Now, how do I pick people to be a part of my sample. Do I call all my single buddies in the Westchester area and give them the survey? That would not be a very fair way of doing it. To make the survey valid I MUST randomly select a sample from the population. Random selection means that every person in my population has an equal chance of being selected for the survey. If I can do this, then my sample has a greatly likelihood of actually representing the larger population I am studying. How do I randomly sample my population- I can randomly pick names out of a phonebook (but in a way that is unfair to single people in Westchester who do not have phones)- in other words, finding a truly random sample is not easy.
Another correlational research method is called naturalistic observation (although you can also use it as a descriptive research tool as well). Naturalistic observation is when a researcher attempts to observe their subjects in their natural habitats without interacting with them at all. Pretend I had a hypothesis; marijuana increases hunger (munchies). If I wanted to use naturalistic observation I would find a bunch of pot users and watch them. I would follow them around to parties, watch them smoke, and then see if they eat.
I would never interact with them- but just watch. If I see that every time a pot user smokes they eat, I could claim that smoking and eating are related, but I would NEVER know if the smoking caused the eating (it could be one of a million other things).
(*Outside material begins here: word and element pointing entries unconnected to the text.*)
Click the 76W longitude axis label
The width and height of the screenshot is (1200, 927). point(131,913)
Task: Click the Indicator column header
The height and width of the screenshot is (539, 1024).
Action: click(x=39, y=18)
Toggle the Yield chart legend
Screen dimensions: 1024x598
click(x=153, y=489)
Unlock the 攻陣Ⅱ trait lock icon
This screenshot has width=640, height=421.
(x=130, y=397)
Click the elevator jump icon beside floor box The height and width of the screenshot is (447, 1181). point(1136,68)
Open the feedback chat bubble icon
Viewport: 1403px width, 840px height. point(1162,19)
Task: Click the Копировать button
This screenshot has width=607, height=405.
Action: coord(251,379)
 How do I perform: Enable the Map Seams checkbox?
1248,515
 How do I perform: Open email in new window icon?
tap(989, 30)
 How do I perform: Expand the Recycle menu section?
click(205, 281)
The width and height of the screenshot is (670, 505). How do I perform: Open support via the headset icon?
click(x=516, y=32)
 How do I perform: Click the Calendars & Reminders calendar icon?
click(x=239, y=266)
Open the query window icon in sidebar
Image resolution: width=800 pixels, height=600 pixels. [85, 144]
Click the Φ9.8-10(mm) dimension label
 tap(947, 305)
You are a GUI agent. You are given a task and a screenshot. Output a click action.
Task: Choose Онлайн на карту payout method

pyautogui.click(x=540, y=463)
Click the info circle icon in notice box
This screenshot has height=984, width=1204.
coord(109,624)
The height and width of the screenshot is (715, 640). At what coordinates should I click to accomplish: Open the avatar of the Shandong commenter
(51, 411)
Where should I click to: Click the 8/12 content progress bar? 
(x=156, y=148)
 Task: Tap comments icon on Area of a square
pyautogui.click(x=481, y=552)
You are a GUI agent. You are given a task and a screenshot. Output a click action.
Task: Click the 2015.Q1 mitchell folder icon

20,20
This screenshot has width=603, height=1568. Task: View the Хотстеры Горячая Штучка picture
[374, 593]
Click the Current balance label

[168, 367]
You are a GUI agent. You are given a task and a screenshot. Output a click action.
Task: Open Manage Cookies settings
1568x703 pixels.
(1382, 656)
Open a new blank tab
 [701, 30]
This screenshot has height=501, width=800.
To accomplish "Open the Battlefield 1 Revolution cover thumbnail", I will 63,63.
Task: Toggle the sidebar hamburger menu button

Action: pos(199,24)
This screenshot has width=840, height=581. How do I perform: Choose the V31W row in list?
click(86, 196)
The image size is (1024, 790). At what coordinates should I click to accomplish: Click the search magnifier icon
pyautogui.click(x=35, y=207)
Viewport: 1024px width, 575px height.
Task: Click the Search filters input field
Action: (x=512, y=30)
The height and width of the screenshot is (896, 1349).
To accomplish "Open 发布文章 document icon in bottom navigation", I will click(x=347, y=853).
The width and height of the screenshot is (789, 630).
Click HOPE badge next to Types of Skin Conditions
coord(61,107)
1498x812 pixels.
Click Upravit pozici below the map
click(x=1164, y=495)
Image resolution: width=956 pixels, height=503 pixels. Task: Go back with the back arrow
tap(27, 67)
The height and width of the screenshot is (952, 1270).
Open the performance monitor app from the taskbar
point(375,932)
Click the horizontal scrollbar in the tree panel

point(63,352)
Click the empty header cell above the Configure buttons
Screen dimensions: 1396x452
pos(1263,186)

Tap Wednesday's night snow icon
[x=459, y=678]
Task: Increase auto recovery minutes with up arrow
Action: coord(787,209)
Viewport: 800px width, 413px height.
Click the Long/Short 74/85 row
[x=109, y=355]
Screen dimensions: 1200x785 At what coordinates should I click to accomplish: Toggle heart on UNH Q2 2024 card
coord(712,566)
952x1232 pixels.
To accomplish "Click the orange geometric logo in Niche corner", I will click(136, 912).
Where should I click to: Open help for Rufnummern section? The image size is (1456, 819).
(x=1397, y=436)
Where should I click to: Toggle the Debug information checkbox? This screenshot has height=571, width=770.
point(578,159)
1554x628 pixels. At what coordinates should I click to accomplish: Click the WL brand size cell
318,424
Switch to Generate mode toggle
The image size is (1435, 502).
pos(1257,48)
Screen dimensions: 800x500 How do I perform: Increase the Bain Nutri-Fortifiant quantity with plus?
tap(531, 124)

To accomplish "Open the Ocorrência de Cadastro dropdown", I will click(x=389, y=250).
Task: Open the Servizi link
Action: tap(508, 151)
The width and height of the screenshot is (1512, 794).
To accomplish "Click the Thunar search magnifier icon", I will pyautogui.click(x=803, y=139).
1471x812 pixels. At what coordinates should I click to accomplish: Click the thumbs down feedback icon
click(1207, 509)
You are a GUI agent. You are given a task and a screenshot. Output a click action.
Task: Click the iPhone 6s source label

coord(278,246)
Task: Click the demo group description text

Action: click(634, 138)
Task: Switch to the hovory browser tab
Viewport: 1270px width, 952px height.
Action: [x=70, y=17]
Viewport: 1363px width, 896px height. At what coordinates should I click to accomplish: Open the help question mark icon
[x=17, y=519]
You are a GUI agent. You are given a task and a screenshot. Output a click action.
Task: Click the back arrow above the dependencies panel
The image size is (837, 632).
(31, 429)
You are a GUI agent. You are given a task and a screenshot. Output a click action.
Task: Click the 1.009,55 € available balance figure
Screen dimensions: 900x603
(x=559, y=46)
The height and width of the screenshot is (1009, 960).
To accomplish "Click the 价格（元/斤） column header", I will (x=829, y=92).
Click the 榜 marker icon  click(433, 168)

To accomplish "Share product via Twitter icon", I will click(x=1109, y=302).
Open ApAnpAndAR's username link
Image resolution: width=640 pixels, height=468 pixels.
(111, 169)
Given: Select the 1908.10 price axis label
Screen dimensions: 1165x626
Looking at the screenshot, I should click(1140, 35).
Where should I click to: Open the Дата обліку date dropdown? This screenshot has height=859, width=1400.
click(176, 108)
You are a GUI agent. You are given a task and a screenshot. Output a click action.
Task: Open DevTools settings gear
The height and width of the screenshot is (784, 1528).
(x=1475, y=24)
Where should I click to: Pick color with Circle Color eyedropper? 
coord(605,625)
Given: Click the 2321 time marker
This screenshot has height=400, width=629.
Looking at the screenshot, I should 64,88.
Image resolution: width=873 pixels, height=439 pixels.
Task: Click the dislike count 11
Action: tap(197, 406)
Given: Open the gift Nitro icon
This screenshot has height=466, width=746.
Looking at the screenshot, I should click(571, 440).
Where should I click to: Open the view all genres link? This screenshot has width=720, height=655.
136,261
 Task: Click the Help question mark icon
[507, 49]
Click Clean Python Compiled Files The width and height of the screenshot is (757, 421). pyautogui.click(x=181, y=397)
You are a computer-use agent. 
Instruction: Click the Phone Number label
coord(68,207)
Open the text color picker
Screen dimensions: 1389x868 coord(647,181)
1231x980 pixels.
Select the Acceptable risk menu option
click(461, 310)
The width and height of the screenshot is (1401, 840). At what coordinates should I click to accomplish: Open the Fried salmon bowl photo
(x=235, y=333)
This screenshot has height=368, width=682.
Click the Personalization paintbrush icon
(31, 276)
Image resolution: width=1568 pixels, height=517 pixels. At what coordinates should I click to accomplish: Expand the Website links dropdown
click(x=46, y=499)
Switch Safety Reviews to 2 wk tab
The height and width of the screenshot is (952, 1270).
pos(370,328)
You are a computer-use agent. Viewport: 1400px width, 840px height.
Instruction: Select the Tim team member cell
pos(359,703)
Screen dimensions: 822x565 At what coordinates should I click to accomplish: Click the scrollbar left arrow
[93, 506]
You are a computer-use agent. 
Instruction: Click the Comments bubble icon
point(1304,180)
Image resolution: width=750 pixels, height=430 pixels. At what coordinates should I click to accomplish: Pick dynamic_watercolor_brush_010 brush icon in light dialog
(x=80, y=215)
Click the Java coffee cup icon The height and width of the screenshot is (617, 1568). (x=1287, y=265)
Once again, at most these types of studies show correlation. The pinnacle of all science if is prove causation.
What Is Correlational Research Used For?
Although they cannot resolve causality, correlational studies are pretty useful. Some variables, such as a disability or mental illness, cannot be ethically manipulated. You can’t ethically give someone depression, for example, even if the intent is to help them get better – this is simply not unethical or moral. Other variables that cannot be manipulated are birth, sex, and age.
Correlations are also useful for making predictions. Once a psychologist recognizes that two variables, A and B, are connected to each other, he or she can make a more precise measure of one from the other. Knowing how much of a change in variable B is produced by a change in variable A allows the psychologist to predict the change in B just by knowing the value of A.
Thirdly, when ethically and morally appropriate, correlational evidence can lead to hypotheses and experiments. A psychologist may want to figure out if a third variable, C, is involved or if A causes B. The opposite could also be true: B might be causing A. had the correlational research not been done, the relationship would not have been detected. This type of research is helpful in many ways.
Final Words on Correlational Research
Just like every other research method, correlational research has its pros and cons. There is plenty of hypotheses that this type is useful for and there is a time and a place to apply it. Understanding what this type is all about can help you to understand it’s application in everyday life, as well.